### What to work on:
Pick each line containing "shield" out of the records.

[Data entries]
******************************

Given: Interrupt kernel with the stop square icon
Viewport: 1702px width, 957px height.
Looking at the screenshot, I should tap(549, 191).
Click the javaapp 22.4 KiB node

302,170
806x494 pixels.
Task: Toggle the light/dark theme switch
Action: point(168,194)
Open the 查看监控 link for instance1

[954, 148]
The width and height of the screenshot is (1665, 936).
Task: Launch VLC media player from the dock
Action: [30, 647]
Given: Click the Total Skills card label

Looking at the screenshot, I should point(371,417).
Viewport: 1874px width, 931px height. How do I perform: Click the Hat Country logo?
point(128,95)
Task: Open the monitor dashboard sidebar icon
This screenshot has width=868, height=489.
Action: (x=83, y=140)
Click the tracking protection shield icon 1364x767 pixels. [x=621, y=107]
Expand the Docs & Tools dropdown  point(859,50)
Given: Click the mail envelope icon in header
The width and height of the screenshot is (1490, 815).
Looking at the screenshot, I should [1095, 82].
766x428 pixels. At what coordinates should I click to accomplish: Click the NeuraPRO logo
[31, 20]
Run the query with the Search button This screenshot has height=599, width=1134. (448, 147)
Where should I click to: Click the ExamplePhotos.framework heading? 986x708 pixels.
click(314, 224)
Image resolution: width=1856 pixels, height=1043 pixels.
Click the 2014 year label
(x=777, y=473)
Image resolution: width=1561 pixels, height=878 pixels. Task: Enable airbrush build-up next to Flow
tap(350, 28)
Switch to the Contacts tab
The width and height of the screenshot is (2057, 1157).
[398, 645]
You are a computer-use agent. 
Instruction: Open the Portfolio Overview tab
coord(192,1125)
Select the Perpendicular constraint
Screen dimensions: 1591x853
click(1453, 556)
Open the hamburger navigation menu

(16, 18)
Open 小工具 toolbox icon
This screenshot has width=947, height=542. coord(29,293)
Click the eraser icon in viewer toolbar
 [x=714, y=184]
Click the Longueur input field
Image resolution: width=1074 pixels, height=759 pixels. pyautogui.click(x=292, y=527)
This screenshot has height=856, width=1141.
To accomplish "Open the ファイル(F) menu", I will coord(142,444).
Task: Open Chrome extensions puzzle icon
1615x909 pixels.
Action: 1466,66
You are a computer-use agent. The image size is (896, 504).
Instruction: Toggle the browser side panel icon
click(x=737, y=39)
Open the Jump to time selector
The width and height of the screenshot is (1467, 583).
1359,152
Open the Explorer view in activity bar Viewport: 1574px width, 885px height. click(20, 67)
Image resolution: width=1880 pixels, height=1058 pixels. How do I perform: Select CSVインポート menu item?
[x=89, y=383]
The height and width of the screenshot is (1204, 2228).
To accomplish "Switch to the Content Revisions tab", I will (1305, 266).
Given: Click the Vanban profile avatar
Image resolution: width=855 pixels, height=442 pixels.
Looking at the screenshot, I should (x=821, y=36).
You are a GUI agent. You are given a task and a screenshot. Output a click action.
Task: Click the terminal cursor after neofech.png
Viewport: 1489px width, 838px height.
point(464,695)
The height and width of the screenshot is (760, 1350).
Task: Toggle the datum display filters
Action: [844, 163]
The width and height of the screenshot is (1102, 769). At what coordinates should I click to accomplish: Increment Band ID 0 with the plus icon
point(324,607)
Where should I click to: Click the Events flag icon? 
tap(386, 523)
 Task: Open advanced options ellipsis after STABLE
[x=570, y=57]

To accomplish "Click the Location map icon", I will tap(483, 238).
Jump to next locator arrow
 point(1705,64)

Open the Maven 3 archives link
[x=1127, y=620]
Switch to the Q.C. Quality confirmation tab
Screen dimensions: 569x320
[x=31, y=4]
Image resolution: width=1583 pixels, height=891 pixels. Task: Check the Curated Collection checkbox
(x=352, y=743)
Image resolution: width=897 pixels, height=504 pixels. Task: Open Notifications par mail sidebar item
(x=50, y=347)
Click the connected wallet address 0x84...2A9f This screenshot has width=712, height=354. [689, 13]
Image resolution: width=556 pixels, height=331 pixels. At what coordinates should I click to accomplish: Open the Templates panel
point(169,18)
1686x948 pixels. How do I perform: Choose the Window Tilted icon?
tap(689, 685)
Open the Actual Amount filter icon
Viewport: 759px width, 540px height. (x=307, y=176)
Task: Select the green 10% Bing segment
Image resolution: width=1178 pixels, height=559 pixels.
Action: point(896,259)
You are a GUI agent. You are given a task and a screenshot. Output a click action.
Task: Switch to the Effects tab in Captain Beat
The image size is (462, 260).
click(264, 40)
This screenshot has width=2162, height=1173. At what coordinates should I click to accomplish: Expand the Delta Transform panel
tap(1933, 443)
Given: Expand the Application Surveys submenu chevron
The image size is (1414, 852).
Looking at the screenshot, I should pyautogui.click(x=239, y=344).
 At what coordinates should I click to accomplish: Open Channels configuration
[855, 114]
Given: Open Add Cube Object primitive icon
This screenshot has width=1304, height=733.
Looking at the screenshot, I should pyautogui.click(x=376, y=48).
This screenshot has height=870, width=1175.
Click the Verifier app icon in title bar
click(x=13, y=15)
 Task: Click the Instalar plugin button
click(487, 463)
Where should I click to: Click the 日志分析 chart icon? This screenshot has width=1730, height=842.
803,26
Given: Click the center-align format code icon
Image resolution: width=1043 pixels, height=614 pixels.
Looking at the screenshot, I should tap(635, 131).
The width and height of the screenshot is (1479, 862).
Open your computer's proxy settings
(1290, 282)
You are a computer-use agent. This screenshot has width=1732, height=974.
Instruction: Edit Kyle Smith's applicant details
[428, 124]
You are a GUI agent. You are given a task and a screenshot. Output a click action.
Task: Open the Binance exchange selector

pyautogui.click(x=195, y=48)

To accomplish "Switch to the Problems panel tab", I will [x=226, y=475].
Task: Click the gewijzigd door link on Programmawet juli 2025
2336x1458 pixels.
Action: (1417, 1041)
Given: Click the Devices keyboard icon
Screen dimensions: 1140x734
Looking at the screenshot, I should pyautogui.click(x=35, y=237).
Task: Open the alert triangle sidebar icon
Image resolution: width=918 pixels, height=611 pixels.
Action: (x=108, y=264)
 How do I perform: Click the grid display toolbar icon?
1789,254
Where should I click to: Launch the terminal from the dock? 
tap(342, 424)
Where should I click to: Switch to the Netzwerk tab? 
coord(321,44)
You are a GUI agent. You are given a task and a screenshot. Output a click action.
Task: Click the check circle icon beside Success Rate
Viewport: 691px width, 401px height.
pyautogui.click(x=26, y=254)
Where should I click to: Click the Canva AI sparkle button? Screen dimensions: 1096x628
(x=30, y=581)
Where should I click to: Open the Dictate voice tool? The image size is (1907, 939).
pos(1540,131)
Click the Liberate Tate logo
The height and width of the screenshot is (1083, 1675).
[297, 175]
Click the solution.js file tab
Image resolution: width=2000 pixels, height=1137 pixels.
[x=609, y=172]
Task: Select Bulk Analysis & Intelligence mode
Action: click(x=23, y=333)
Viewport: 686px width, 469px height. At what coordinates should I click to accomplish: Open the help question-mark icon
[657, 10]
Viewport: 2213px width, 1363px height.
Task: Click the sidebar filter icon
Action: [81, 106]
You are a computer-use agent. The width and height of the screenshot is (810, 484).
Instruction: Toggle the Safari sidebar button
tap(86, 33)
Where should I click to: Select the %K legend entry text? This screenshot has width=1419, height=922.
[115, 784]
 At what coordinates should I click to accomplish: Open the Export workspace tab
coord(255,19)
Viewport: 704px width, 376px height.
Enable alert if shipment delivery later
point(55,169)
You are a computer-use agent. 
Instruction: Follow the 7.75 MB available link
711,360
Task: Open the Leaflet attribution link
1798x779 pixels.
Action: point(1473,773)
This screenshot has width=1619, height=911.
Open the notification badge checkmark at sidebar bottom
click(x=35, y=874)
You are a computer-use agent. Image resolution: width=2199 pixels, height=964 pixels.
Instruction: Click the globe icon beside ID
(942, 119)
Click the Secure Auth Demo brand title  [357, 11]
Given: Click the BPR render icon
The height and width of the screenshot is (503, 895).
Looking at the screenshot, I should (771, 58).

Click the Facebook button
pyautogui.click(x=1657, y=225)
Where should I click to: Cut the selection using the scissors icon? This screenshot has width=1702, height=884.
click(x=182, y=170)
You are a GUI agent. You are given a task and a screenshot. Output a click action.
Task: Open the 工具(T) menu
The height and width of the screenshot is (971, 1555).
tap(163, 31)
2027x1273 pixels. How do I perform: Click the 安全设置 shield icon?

******************************

### Answer section:
Click the tracking protection shield icon 1364x767 pixels. [x=621, y=107]
2027x1273 pixels. How do I perform: Click the 安全设置 shield icon?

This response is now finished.